══ Exercise inputs ══

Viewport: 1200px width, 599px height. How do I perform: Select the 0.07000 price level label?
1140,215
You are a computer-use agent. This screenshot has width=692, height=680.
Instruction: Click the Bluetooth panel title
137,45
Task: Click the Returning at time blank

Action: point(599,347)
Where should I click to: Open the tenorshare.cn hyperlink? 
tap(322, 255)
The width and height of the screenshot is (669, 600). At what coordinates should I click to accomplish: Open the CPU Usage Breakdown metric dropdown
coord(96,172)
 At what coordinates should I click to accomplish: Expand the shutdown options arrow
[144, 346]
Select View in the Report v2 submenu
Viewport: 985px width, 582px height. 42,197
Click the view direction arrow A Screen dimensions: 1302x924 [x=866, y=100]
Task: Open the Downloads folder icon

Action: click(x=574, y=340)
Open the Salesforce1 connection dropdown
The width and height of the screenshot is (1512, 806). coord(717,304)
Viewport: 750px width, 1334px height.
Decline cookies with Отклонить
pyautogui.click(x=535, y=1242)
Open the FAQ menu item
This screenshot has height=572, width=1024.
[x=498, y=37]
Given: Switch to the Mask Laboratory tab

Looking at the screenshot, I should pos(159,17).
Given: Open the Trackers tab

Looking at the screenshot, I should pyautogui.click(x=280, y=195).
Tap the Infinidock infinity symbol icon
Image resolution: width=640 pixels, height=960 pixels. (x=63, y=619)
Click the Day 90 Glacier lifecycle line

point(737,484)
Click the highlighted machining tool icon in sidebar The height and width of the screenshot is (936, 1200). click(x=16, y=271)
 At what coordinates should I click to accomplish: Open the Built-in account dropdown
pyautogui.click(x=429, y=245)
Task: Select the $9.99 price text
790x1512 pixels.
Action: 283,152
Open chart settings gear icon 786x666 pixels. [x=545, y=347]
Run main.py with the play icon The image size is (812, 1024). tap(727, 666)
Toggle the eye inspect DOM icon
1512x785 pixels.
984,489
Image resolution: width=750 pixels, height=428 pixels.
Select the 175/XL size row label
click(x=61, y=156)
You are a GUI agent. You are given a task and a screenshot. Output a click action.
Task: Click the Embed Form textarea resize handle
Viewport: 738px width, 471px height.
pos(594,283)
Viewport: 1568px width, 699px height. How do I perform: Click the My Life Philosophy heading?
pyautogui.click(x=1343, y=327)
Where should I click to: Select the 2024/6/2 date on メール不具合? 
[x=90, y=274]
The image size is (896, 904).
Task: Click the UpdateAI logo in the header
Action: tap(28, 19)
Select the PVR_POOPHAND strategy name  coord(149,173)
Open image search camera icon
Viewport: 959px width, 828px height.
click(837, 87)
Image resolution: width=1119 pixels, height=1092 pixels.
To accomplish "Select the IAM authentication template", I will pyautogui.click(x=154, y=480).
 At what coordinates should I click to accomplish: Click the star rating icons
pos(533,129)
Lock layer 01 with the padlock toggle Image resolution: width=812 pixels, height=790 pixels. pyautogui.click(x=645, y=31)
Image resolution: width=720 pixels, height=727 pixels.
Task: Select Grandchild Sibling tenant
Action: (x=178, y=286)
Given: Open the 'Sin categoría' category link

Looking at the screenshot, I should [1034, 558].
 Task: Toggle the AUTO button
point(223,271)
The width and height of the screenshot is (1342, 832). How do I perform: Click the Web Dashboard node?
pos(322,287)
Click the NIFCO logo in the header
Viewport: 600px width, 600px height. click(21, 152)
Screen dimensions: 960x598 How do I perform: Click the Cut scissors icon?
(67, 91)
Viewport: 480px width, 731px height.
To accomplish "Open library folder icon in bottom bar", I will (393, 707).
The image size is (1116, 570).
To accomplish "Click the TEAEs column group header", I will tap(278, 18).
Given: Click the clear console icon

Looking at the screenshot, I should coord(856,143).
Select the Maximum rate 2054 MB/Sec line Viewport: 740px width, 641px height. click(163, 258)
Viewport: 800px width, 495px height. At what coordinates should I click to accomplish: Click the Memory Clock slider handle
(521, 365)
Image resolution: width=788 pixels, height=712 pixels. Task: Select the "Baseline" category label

═══

A reply that repeats all the data exactly is required.

**Result of this task**
Viewport: 1200px width, 599px height. How do I perform: Select the 0.07000 price level label?
1140,215
You are a computer-use agent. This screenshot has width=692, height=680.
Instruction: Click the Bluetooth panel title
137,45
Task: Click the Returning at time blank

Action: point(599,347)
Where should I click to: Open the tenorshare.cn hyperlink? 
tap(322, 255)
The width and height of the screenshot is (669, 600). At what coordinates should I click to accomplish: Open the CPU Usage Breakdown metric dropdown
coord(96,172)
 At what coordinates should I click to accomplish: Expand the shutdown options arrow
[144, 346]
Select View in the Report v2 submenu
Viewport: 985px width, 582px height. 42,197
Click the view direction arrow A Screen dimensions: 1302x924 [x=866, y=100]
Task: Open the Downloads folder icon

Action: click(x=574, y=340)
Open the Salesforce1 connection dropdown
The width and height of the screenshot is (1512, 806). coord(717,304)
Viewport: 750px width, 1334px height.
Decline cookies with Отклонить
pyautogui.click(x=535, y=1242)
Open the FAQ menu item
This screenshot has height=572, width=1024.
[x=498, y=37]
Given: Switch to the Mask Laboratory tab

Looking at the screenshot, I should pos(159,17).
Given: Open the Trackers tab

Looking at the screenshot, I should pyautogui.click(x=280, y=195).
Tap the Infinidock infinity symbol icon
Image resolution: width=640 pixels, height=960 pixels. (x=63, y=619)
Click the Day 90 Glacier lifecycle line

point(737,484)
Click the highlighted machining tool icon in sidebar The height and width of the screenshot is (936, 1200). click(x=16, y=271)
 At what coordinates should I click to accomplish: Open the Built-in account dropdown
pyautogui.click(x=429, y=245)
Task: Select the $9.99 price text
790x1512 pixels.
Action: 283,152
Open chart settings gear icon 786x666 pixels. [x=545, y=347]
Run main.py with the play icon The image size is (812, 1024). tap(727, 666)
Toggle the eye inspect DOM icon
1512x785 pixels.
984,489
Image resolution: width=750 pixels, height=428 pixels.
Select the 175/XL size row label
click(x=61, y=156)
You are a GUI agent. You are given a task and a screenshot. Output a click action.
Task: Click the Embed Form textarea resize handle
Viewport: 738px width, 471px height.
pos(594,283)
Viewport: 1568px width, 699px height. How do I perform: Click the My Life Philosophy heading?
pyautogui.click(x=1343, y=327)
Where should I click to: Select the 2024/6/2 date on メール不具合? 
[x=90, y=274]
The image size is (896, 904).
Task: Click the UpdateAI logo in the header
Action: tap(28, 19)
Select the PVR_POOPHAND strategy name  coord(149,173)
Open image search camera icon
Viewport: 959px width, 828px height.
click(837, 87)
Image resolution: width=1119 pixels, height=1092 pixels.
To accomplish "Select the IAM authentication template", I will pyautogui.click(x=154, y=480).
 At what coordinates should I click to accomplish: Click the star rating icons
pos(533,129)
Lock layer 01 with the padlock toggle Image resolution: width=812 pixels, height=790 pixels. pyautogui.click(x=645, y=31)
Image resolution: width=720 pixels, height=727 pixels.
Task: Select Grandchild Sibling tenant
Action: (x=178, y=286)
Given: Open the 'Sin categoría' category link

Looking at the screenshot, I should [1034, 558].
 Task: Toggle the AUTO button
point(223,271)
The width and height of the screenshot is (1342, 832). How do I perform: Click the Web Dashboard node?
pos(322,287)
Click the NIFCO logo in the header
Viewport: 600px width, 600px height. click(21, 152)
Screen dimensions: 960x598 How do I perform: Click the Cut scissors icon?
(67, 91)
Viewport: 480px width, 731px height.
To accomplish "Open library folder icon in bottom bar", I will (393, 707).
The image size is (1116, 570).
To accomplish "Click the TEAEs column group header", I will tap(278, 18).
Given: Click the clear console icon

Looking at the screenshot, I should coord(856,143).
Select the Maximum rate 2054 MB/Sec line Viewport: 740px width, 641px height. click(163, 258)
Viewport: 800px width, 495px height. At what coordinates should I click to accomplish: Click the Memory Clock slider handle
(521, 365)
Image resolution: width=788 pixels, height=712 pixels. Task: Select the "Baseline" category label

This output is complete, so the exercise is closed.